* Yapılacak iş: Aşağıdaki verilerin tamamını, boş satırları atlayarak, "No" ve "Satır" sütunlarından oluşan bir Markdown tablosu olarak yeniden yaz. İlk sütuna sıra numarasını, ikinci sütuna satırın kendisini koy.

* Sağlanan veriler:
....

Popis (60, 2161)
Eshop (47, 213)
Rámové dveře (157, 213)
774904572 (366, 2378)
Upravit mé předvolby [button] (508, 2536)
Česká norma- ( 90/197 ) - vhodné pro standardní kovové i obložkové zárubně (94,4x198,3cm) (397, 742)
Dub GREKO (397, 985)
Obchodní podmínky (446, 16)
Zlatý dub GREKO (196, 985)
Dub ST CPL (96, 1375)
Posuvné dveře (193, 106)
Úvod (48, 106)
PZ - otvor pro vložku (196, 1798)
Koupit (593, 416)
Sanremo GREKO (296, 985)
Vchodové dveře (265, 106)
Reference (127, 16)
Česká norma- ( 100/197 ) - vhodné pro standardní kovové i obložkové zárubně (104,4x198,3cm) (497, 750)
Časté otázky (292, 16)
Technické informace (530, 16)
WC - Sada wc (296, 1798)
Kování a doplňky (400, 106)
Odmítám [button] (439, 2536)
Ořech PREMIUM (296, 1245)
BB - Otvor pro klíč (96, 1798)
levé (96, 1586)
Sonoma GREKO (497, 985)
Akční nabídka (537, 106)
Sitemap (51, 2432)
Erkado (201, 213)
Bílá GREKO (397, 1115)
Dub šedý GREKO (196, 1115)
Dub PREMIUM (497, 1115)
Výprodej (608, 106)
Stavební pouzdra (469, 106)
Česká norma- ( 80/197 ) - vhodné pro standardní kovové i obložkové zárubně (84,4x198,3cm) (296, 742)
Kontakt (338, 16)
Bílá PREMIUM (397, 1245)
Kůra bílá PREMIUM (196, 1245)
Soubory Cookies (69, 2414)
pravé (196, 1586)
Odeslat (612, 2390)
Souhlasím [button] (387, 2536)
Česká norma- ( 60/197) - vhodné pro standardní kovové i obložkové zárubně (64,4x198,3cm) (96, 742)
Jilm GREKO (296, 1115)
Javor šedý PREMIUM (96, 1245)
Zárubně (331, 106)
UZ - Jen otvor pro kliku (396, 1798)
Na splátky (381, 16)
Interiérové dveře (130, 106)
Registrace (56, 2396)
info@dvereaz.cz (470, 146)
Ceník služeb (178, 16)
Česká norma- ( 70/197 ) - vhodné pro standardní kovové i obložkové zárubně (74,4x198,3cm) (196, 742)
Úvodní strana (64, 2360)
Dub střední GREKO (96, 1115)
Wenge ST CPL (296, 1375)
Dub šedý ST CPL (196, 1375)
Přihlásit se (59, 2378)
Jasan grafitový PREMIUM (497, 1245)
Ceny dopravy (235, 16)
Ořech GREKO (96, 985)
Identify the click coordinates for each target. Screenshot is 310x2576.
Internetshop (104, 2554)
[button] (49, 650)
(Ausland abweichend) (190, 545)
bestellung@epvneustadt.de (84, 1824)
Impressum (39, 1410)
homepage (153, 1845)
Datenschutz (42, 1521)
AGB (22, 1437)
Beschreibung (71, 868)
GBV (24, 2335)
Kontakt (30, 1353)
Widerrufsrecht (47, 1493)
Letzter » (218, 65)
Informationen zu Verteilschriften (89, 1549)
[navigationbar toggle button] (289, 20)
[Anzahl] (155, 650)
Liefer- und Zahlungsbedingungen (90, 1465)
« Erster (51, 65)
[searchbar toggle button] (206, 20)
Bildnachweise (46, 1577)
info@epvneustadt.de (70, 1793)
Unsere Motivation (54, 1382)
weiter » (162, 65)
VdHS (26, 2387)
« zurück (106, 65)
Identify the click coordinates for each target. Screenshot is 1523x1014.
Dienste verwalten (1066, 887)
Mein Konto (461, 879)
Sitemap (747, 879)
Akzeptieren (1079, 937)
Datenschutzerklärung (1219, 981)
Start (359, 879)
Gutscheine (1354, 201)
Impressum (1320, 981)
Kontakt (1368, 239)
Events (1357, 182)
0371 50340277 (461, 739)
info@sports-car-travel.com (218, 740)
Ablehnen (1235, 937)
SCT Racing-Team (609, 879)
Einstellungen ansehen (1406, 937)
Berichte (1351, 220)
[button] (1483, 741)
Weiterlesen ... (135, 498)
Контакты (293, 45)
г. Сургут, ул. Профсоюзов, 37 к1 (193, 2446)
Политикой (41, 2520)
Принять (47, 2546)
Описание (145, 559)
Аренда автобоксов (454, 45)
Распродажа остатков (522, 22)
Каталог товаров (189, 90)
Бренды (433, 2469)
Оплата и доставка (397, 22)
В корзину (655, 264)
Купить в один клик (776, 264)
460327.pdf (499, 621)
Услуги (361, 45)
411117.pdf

....

* Göreve yanıt:
| No | Satır |
|---|---|
| 1 | Popis (60, 2161) |
| 2 | Eshop (47, 213) |
| 3 | Rámové dveře (157, 213) |
| 4 | 774904572 (366, 2378) |
| 5 | Upravit mé předvolby [button] (508, 2536) |
| 6 | Česká norma- ( 90/197 ) - vhodné pro standardní kovové i obložkové zárubně (94,4x198,3cm) (397, 742) |
| 7 | Dub GREKO (397, 985) |
| 8 | Obchodní podmínky (446, 16) |
| 9 | Zlatý dub GREKO (196, 985) |
| 10 | Dub ST CPL (96, 1375) |
| 11 | Posuvné dveře (193, 106) |
| 12 | Úvod (48, 106) |
| 13 | PZ - otvor pro vložku (196, 1798) |
| 14 | Koupit (593, 416) |
| 15 | Sanremo GREKO (296, 985) |
| 16 | Vchodové dveře (265, 106) |
| 17 | Reference (127, 16) |
| 18 | Česká norma- ( 100/197 ) - vhodné pro standardní kovové i obložkové zárubně (104,4x198,3cm) (497, 750) |
| 19 | Časté otázky (292, 16) |
| 20 | Technické informace (530, 16) |
| 21 | WC - Sada wc (296, 1798) |
| 22 | Kování a doplňky (400, 106) |
| 23 | Odmítám [button] (439, 2536) |
| 24 | Ořech PREMIUM (296, 1245) |
| 25 | BB - Otvor pro klíč (96, 1798) |
| 26 | levé (96, 1586) |
| 27 | Sonoma GREKO (497, 985) |
| 28 | Akční nabídka (537, 106) |
| 29 | Sitemap (51, 2432) |
| 30 | Erkado (201, 213) |
| 31 | Bílá GREKO (397, 1115) |
| 32 | Dub šedý GREKO (196, 1115) |
| 33 | Dub PREMIUM (497, 1115) |
| 34 | Výprodej (608, 106) |
| 35 | Stavební pouzdra (469, 106) |
| 36 | Česká norma- ( 80/197 ) - vhodné pro standardní kovové i obložkové zárubně (84,4x198,3cm) (296, 742) |
| 37 | Kontakt (338, 16) |
| 38 | Bílá PREMIUM (397, 1245) |
| 39 | Kůra bílá PREMIUM (196, 1245) |
| 40 | Soubory Cookies (69, 2414) |
| 41 | pravé (196, 1586) |
| 42 | Odeslat (612, 2390) |
| 43 | Souhlasím [button] (387, 2536) |
| 44 | Česká norma- ( 60/197) - vhodné pro standardní kovové i obložkové zárubně (64,4x198,3cm) (96, 742) |
| 45 | Jilm GREKO (296, 1115) |
| 46 | Javor šedý PREMIUM (96, 1245) |
| 47 | Zárubně (331, 106) |
| 48 | UZ - Jen otvor pro kliku (396, 1798) |
| 49 | Na splátky (381, 16) |
| 50 | Interiérové dveře (130, 106) |
| 51 | Registrace (56, 2396) |
| 52 | info@dvereaz.cz (470, 146) |
| 53 | Ceník služeb (178, 16) |
| 54 | Česká norma- ( 70/197 ) - vhodné pro standardní kovové i obložkové zárubně (74,4x198,3cm) (196, 742) |
| 55 | Úvodní strana (64, 2360) |
| 56 | Dub střední GREKO (96, 1115) |
| 57 | Wenge ST CPL (296, 1375) |
| 58 | Dub šedý ST CPL (196, 1375) |
| 59 | Přihlásit se (59, 2378) |
| 60 | Jasan grafitový PREMIUM (497, 1245) |
| 61 | Ceny dopravy (235, 16) |
| 62 | Ořech GREKO (96, 985) |
| 63 | Identify the click coordinates for each target. Screenshot is 310x2576. |
| 64 | Internetshop (104, 2554) |
| 65 | [button] (49, 650) |
| 66 | (Ausland abweichend) (190, 545) |
| 67 | bestellung@epvneustadt.de (84, 1824) |
| 68 | Impressum (39, 1410) |
| 69 | homepage (153, 1845) |
| 70 | Datenschutz (42, 1521) |
| 71 | AGB (22, 1437) |
| 72 | Beschreibung (71, 868) |
| 73 | GBV (24, 2335) |
| 74 | Kontakt (30, 1353) |
| 75 | Widerrufsrecht (47, 1493) |
| 76 | Letzter » (218, 65) |
| 77 | Informationen zu Verteilschriften (89, 1549) |
| 78 | [navigationbar toggle button] (289, 20) |
| 79 | [Anzahl] (155, 650) |
| 80 | Liefer- und Zahlungsbedingungen (90, 1465) |
| 81 | « Erster (51, 65) |
| 82 | [searchbar toggle button] (206, 20) |
| 83 | Bildnachweise (46, 1577) |
| 84 | info@epvneustadt.de (70, 1793) |
| 85 | Unsere Motivation (54, 1382) |
| 86 | weiter » (162, 65) |
| 87 | VdHS (26, 2387) |
| 88 | « zurück (106, 65) |
| 89 | Identify the click coordinates for each target. Screenshot is 1523x1014. |
| 90 | Dienste verwalten (1066, 887) |
| 91 | Mein Konto (461, 879) |
| 92 | Sitemap (747, 879) |
| 93 | Akzeptieren (1079, 937) |
| 94 | Datenschutzerklärung (1219, 981) |
| 95 | Start (359, 879) |
| 96 | Gutscheine (1354, 201) |
| 97 | Impressum (1320, 981) |
| 98 | Kontakt (1368, 239) |
| 99 | Events (1357, 182) |
| 100 | 0371 50340277 (461, 739) |
| 101 | info@sports-car-travel.com (218, 740) |
| 102 | Ablehnen (1235, 937) |
| 103 | SCT Racing-Team (609, 879) |
| 104 | Einstellungen ansehen (1406, 937) |
| 105 | Berichte (1351, 220) |
| 106 | [button] (1483, 741) |
| 107 | Weiterlesen ... (135, 498) |
| 108 | Контакты (293, 45) |
| 109 | г. Сургут, ул. Профсоюзов, 37 к1 (193, 2446) |
| 110 | Политикой (41, 2520) |
| 111 | Принять (47, 2546) |
| 112 | Описание (145, 559) |
| 113 | Аренда автобоксов (454, 45) |
| 114 | Распродажа остатков (522, 22) |
| 115 | Каталог товаров (189, 90) |
| 116 | Бренды (433, 2469) |
| 117 | Оплата и доставка (397, 22) |
| 118 | В корзину (655, 264) |
| 119 | Купить в один клик (776, 264) |
| 120 | 460327.pdf (499, 621) |
| 121 | Услуги (361, 45) |
| 122 | 411117.pdf |